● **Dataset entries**
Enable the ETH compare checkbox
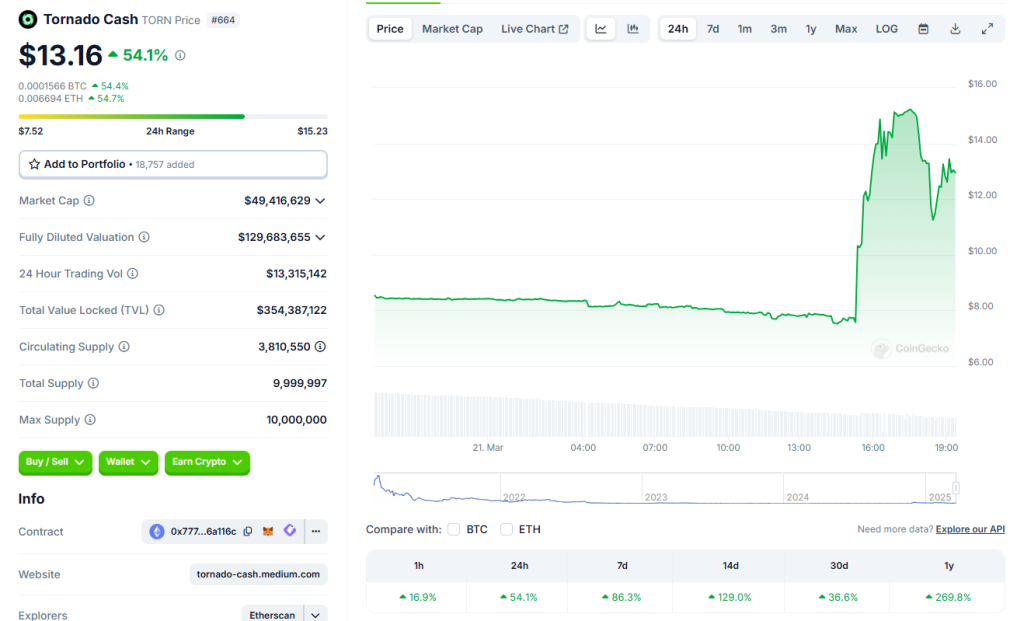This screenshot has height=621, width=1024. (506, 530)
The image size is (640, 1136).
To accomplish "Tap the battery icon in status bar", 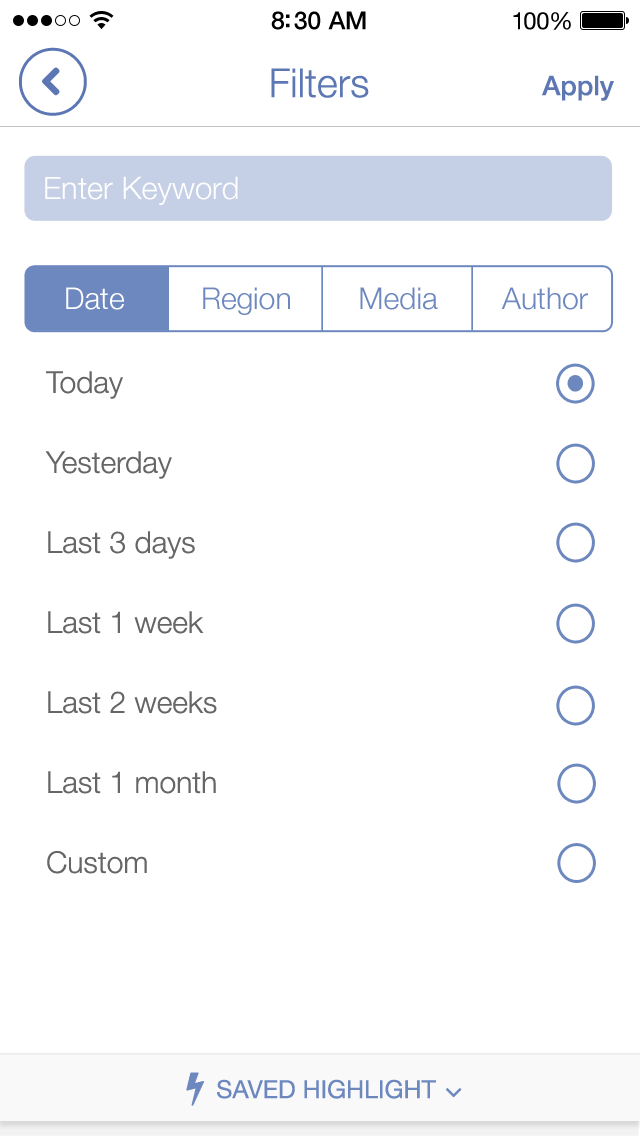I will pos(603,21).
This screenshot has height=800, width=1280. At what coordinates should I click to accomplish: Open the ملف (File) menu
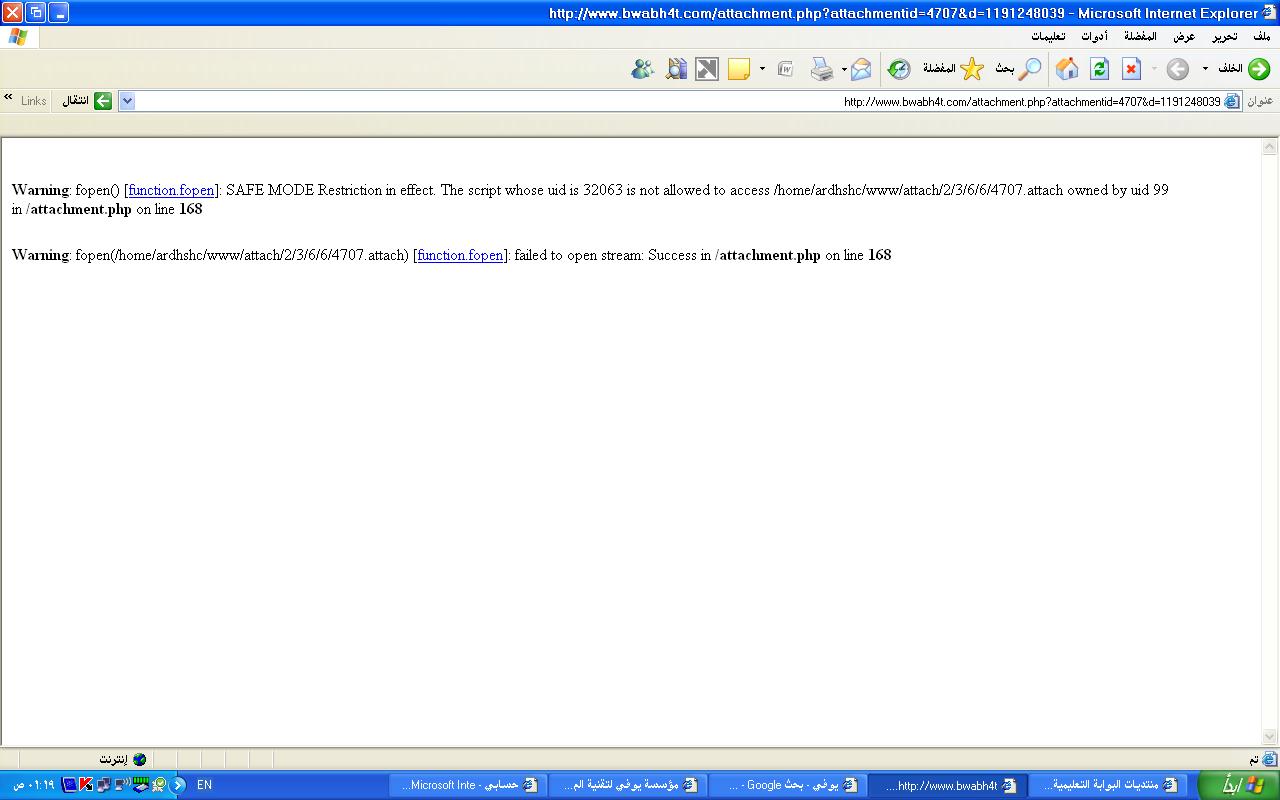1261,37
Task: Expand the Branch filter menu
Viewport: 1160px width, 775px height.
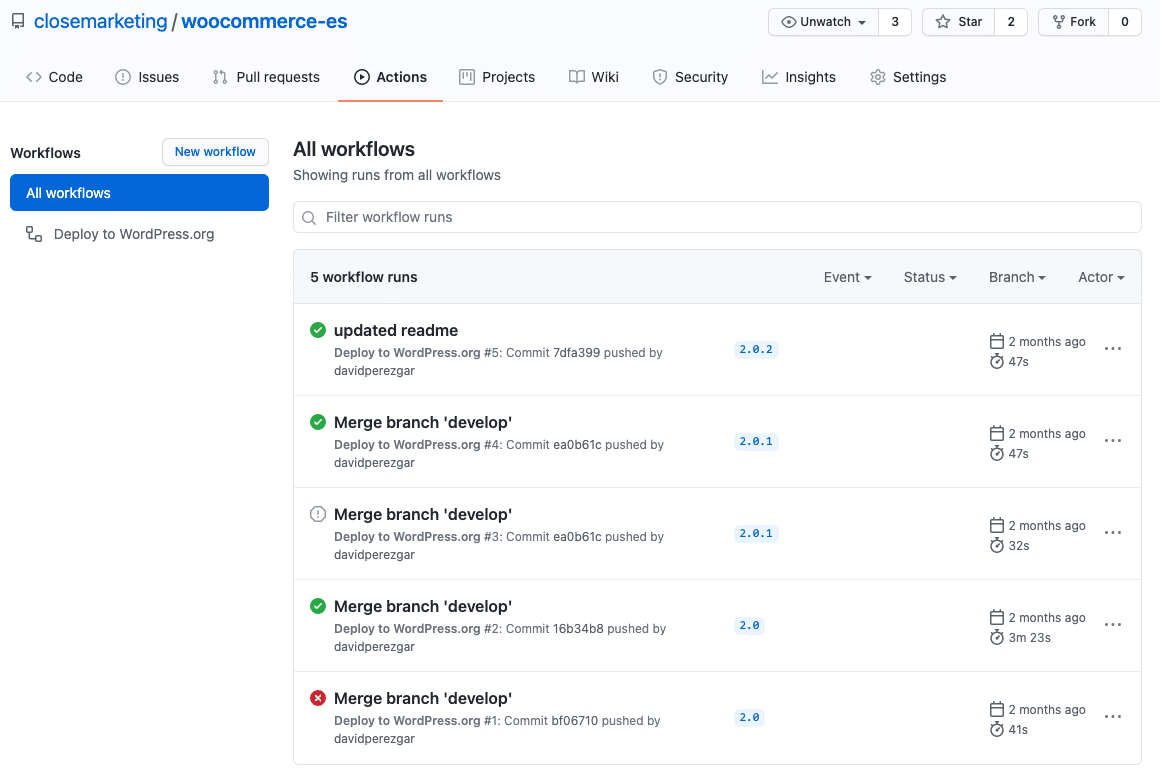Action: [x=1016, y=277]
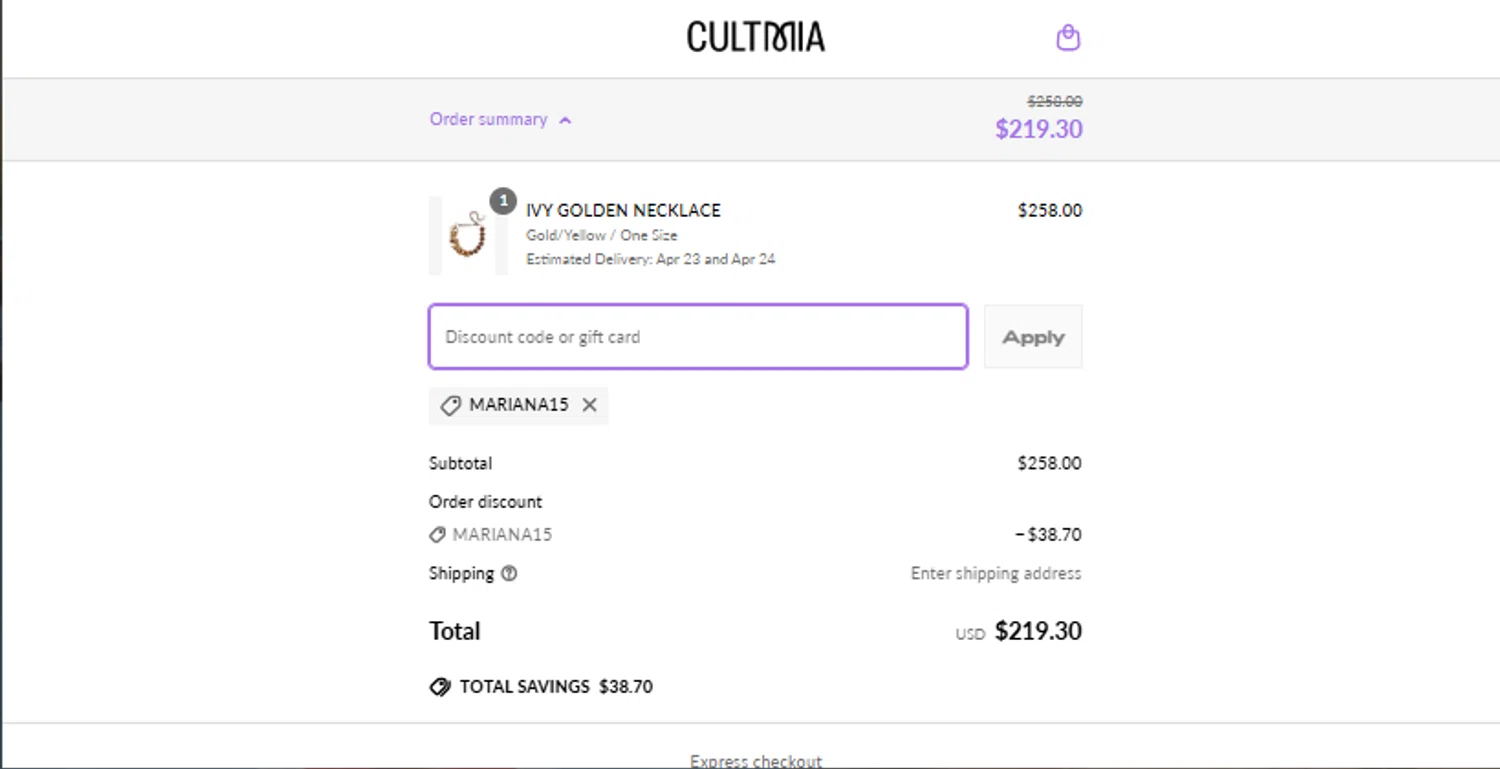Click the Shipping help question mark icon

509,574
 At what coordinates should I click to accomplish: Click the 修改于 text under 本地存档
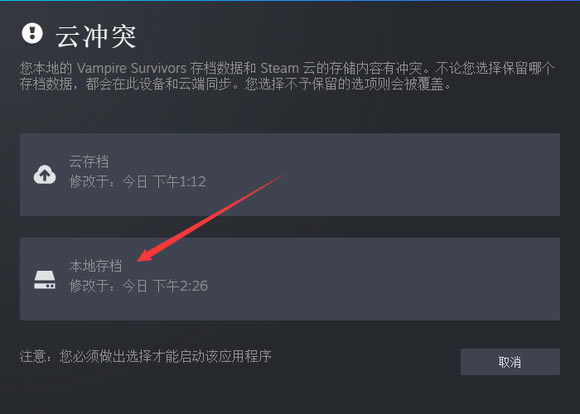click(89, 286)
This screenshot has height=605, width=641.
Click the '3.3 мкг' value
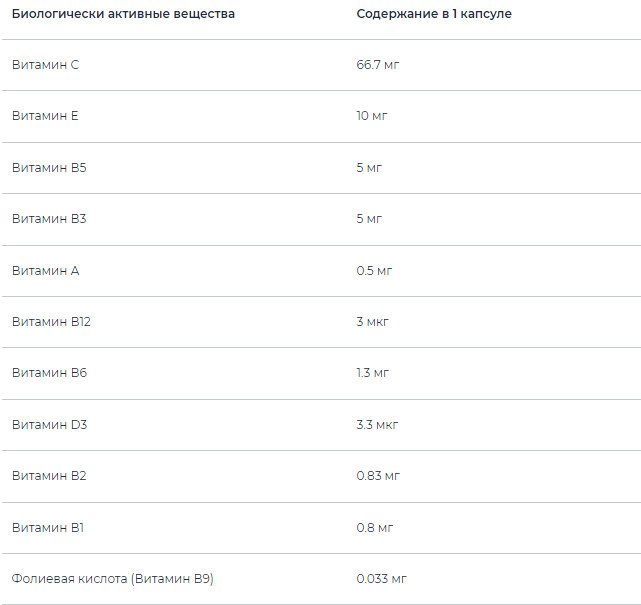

● **ABOUT THIS EXERCISE**
Copy exactly the lines from the one containing "This screenshot has height=605, width=641." through the final line of the records above, both included, and leave out any pictures.

● **OUTPUT OF THE EXERCISE**
This screenshot has height=605, width=641.
Click the '3.3 мкг' value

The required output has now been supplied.